**Enunciado da tarefa:**
Copie sem nenhuma alteração as linhas dos itens abaixo, desde a que contém "You are a computer-use agent. Viewport: 146px" até a que contém "Action: pos(53,240)", incluindo essas duas.

# # # #

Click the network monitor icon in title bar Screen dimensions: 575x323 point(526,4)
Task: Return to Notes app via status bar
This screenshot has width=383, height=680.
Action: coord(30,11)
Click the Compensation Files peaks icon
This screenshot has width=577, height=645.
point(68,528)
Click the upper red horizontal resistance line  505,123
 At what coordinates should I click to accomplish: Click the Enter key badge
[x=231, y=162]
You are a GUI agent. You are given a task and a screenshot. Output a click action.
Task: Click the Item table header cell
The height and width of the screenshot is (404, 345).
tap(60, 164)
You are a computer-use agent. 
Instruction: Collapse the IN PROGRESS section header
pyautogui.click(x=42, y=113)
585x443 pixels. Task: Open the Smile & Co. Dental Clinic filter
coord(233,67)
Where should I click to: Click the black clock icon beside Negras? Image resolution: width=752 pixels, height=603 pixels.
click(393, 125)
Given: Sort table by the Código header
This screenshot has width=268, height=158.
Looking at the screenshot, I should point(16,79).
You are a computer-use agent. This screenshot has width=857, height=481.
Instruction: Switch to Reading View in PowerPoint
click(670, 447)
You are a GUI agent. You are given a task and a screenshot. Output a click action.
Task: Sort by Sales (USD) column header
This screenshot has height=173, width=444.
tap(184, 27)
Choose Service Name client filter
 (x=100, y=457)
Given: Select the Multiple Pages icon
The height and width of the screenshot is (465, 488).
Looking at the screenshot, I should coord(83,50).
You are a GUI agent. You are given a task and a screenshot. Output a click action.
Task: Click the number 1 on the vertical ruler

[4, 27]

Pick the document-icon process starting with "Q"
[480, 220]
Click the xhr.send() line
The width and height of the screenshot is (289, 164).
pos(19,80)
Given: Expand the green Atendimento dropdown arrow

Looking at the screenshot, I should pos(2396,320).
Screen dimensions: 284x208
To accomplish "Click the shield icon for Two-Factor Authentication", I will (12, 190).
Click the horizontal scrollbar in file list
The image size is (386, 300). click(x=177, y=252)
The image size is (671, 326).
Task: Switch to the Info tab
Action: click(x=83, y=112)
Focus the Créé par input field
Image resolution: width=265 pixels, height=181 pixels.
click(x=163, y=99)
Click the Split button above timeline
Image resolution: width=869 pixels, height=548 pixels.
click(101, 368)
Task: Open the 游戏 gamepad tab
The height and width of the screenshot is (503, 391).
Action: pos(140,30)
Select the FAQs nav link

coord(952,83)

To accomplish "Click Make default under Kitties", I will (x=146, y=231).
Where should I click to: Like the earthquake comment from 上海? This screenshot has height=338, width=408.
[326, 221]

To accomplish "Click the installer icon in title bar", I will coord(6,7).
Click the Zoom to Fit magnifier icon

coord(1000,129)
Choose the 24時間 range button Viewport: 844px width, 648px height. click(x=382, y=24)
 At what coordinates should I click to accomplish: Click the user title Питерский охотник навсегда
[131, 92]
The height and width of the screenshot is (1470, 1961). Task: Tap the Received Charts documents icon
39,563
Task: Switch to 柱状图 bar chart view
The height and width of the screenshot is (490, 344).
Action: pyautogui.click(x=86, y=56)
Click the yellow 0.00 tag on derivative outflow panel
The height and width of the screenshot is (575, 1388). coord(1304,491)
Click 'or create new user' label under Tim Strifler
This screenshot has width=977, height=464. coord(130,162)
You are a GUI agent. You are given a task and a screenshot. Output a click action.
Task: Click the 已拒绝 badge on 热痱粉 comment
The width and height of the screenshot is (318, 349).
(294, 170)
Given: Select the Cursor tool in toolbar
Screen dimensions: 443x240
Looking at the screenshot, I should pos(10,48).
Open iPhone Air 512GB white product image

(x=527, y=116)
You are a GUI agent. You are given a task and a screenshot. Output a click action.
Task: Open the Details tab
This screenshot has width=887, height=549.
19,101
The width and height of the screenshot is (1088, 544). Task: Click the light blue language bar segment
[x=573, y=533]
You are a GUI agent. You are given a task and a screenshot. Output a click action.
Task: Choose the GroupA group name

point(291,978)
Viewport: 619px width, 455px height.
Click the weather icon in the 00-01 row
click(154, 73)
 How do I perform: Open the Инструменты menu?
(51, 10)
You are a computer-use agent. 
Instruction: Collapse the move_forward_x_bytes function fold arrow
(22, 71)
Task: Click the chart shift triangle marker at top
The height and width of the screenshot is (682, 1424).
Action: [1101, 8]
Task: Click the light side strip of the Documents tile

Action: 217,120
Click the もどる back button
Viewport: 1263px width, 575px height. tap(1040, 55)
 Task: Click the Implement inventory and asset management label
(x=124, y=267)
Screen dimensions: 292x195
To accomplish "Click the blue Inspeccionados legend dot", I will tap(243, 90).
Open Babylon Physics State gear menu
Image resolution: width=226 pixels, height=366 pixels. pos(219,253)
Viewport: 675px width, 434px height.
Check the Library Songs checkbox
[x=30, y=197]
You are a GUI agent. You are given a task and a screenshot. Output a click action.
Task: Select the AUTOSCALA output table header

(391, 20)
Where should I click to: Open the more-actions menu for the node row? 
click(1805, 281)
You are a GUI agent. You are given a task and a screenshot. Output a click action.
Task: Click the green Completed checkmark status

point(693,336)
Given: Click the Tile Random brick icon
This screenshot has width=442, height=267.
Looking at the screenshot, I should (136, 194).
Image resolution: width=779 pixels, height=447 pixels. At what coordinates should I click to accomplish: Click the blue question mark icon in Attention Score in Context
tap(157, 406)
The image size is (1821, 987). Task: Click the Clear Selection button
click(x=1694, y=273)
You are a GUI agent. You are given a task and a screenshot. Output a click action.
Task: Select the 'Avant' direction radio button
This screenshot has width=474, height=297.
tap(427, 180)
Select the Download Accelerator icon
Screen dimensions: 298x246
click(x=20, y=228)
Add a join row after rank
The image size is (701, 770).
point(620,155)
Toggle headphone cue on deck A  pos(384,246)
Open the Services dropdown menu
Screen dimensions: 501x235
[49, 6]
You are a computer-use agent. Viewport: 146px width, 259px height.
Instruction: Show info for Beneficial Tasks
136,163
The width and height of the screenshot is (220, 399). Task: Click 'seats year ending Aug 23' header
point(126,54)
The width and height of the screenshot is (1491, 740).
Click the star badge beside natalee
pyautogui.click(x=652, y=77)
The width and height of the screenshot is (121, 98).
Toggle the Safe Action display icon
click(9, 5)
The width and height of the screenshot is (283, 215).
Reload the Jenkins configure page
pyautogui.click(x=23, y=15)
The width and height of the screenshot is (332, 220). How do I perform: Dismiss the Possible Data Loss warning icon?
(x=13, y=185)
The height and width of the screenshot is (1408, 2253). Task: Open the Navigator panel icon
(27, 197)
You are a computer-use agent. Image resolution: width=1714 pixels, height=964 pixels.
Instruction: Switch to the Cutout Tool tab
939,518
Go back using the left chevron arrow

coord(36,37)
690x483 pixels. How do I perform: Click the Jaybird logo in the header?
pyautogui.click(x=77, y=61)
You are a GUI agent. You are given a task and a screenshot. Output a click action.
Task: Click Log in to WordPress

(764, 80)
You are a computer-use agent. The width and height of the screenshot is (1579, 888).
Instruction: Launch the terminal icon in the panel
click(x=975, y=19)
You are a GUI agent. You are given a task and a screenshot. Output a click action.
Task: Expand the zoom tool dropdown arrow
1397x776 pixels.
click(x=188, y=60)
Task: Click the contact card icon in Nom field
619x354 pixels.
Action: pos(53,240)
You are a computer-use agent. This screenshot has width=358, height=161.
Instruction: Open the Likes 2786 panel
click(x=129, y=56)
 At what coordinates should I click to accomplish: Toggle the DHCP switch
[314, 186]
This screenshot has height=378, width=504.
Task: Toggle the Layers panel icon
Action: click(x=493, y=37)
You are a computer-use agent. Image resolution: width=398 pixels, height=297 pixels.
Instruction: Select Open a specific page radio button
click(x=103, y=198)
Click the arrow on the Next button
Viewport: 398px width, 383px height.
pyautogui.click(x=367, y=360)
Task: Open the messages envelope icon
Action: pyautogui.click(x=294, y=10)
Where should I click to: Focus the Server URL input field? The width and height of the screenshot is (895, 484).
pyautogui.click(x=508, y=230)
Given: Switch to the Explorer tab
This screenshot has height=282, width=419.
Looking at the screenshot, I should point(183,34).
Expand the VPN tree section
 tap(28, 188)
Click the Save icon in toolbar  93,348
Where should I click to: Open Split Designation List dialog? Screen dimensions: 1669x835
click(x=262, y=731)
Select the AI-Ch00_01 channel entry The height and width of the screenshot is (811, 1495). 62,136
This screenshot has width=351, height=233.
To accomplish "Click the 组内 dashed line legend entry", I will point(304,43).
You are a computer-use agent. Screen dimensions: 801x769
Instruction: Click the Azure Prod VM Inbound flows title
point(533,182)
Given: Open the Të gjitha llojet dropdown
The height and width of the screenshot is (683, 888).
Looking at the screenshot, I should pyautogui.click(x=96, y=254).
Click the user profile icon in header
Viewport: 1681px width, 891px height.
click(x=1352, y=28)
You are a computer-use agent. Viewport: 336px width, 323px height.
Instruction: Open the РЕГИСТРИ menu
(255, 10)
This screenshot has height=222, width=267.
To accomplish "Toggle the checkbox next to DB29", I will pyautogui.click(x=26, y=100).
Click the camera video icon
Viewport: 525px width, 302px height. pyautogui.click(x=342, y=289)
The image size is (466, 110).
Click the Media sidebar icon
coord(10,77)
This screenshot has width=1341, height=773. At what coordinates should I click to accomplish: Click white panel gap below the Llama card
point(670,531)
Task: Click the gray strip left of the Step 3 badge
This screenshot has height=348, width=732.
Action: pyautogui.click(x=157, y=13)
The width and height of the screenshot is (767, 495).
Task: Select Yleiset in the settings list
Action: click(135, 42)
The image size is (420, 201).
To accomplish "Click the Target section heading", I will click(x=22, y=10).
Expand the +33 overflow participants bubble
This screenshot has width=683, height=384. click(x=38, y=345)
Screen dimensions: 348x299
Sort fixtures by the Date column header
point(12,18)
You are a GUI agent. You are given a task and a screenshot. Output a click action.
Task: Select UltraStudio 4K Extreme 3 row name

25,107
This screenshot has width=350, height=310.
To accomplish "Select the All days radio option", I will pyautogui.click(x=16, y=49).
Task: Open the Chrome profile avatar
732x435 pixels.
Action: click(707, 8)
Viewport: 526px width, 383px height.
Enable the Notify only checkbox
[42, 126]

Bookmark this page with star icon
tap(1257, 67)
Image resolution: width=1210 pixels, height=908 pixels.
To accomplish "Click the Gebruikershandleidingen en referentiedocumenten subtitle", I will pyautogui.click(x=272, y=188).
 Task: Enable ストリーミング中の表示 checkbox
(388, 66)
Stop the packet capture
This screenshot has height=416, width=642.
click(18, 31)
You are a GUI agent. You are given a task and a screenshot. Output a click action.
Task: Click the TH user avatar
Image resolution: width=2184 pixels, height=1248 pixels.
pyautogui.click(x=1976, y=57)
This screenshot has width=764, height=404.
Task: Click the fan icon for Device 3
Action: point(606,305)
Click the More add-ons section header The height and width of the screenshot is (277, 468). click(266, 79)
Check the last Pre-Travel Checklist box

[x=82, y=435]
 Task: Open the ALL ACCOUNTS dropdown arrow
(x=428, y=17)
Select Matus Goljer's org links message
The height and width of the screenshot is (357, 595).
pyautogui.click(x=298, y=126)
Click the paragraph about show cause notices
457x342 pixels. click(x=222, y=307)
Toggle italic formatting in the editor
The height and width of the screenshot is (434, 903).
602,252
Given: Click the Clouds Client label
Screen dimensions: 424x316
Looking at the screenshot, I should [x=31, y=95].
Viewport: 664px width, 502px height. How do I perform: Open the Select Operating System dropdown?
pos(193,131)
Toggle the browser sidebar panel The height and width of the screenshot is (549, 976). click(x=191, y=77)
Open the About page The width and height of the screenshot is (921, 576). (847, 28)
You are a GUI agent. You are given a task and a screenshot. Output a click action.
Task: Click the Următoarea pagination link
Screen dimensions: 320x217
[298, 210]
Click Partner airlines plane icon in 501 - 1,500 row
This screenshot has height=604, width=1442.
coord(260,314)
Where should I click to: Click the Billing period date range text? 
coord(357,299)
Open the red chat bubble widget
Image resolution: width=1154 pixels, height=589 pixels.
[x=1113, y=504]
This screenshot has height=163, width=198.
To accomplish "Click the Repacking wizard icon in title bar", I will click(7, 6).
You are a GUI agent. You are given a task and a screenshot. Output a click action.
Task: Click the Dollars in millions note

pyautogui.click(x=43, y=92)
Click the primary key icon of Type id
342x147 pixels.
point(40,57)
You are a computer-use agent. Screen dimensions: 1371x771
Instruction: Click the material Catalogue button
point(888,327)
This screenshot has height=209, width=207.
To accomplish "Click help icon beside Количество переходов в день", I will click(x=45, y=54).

# # # #

**Resultado do exercício:**
You are a computer-use agent. Viewport: 146px width, 259px height.
Instruction: Show info for Beneficial Tasks
136,163
The width and height of the screenshot is (220, 399). Task: Click 'seats year ending Aug 23' header
point(126,54)
The width and height of the screenshot is (1491, 740).
Click the star badge beside natalee
pyautogui.click(x=652, y=77)
The width and height of the screenshot is (121, 98).
Toggle the Safe Action display icon
click(9, 5)
The width and height of the screenshot is (283, 215).
Reload the Jenkins configure page
pyautogui.click(x=23, y=15)
The width and height of the screenshot is (332, 220). How do I perform: Dismiss the Possible Data Loss warning icon?
(x=13, y=185)
The height and width of the screenshot is (1408, 2253). Task: Open the Navigator panel icon
(27, 197)
You are a computer-use agent. Image resolution: width=1714 pixels, height=964 pixels.
Instruction: Switch to the Cutout Tool tab
939,518
Go back using the left chevron arrow

coord(36,37)
690x483 pixels. How do I perform: Click the Jaybird logo in the header?
pyautogui.click(x=77, y=61)
You are a GUI agent. You are given a task and a screenshot. Output a click action.
Task: Click Log in to WordPress

(764, 80)
You are a computer-use agent. The width and height of the screenshot is (1579, 888).
Instruction: Launch the terminal icon in the panel
click(x=975, y=19)
You are a GUI agent. You are given a task and a screenshot. Output a click action.
Task: Expand the zoom tool dropdown arrow
1397x776 pixels.
click(x=188, y=60)
Task: Click the contact card icon in Nom field
619x354 pixels.
Action: pos(53,240)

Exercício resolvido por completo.